- **Brief**
For the material below, return exactly the lines starting at the one holding "Select the Always required radio button" and ending at the one holding "This screenshot has width=775, height=876.", counting both as part of the range.

- **Data for this task**
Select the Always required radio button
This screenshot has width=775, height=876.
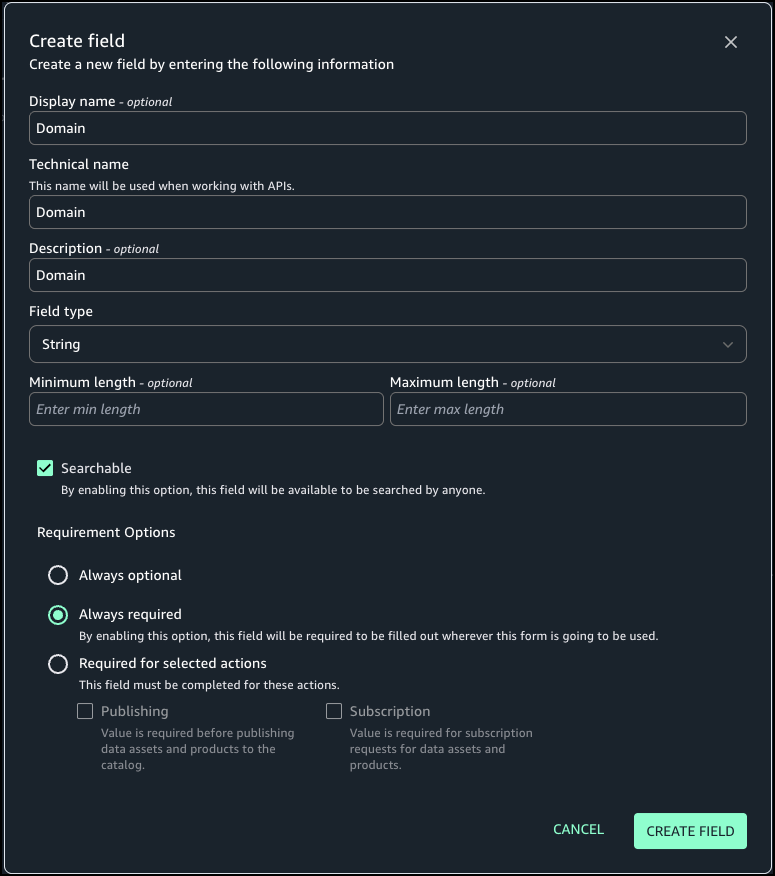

---

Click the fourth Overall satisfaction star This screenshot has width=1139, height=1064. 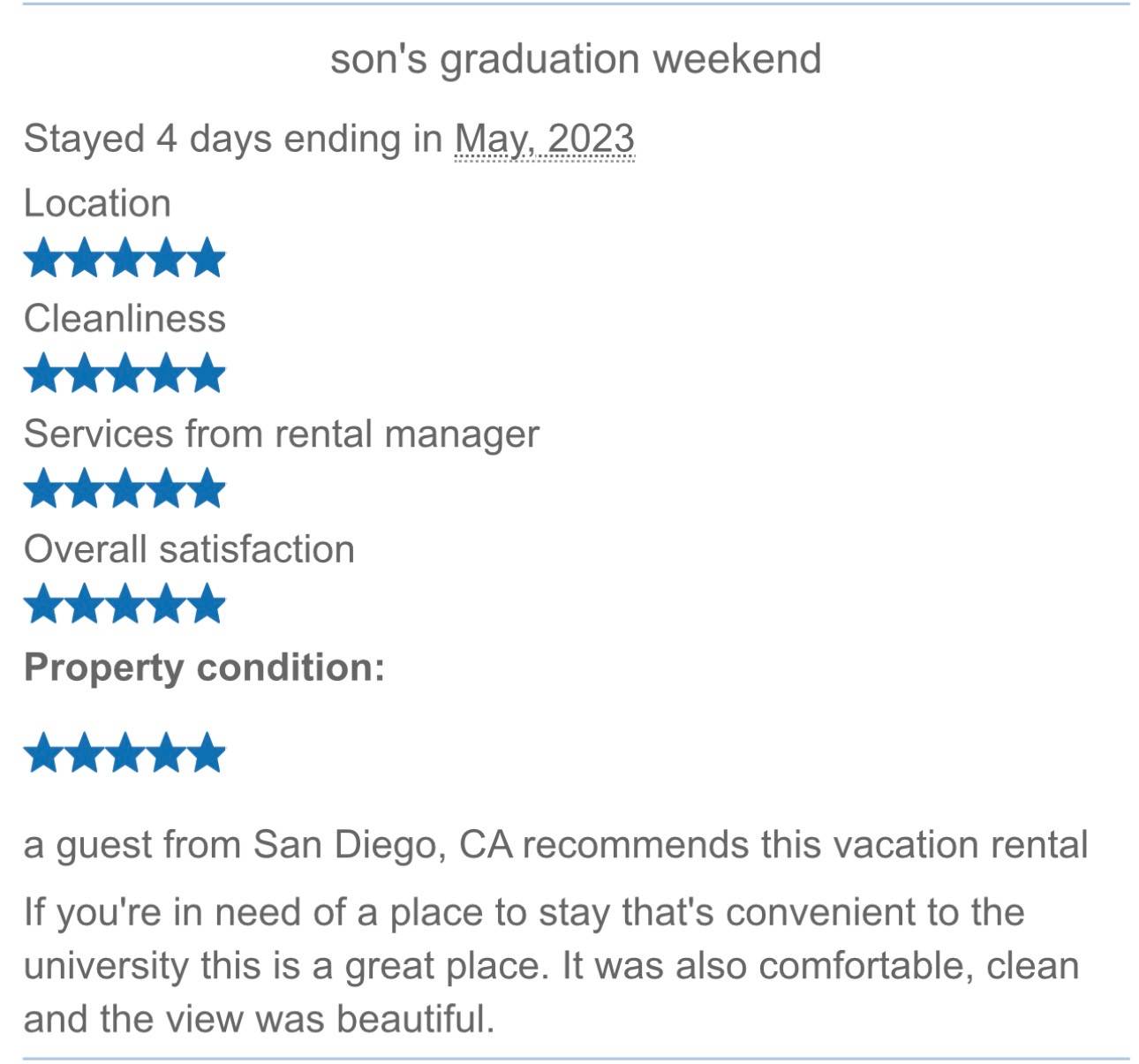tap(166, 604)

--

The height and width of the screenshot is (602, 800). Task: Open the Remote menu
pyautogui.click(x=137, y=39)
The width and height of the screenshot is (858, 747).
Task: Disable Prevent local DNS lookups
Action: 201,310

- **Result of the exercise**
Select the Always required radio button
This screenshot has width=775, height=876.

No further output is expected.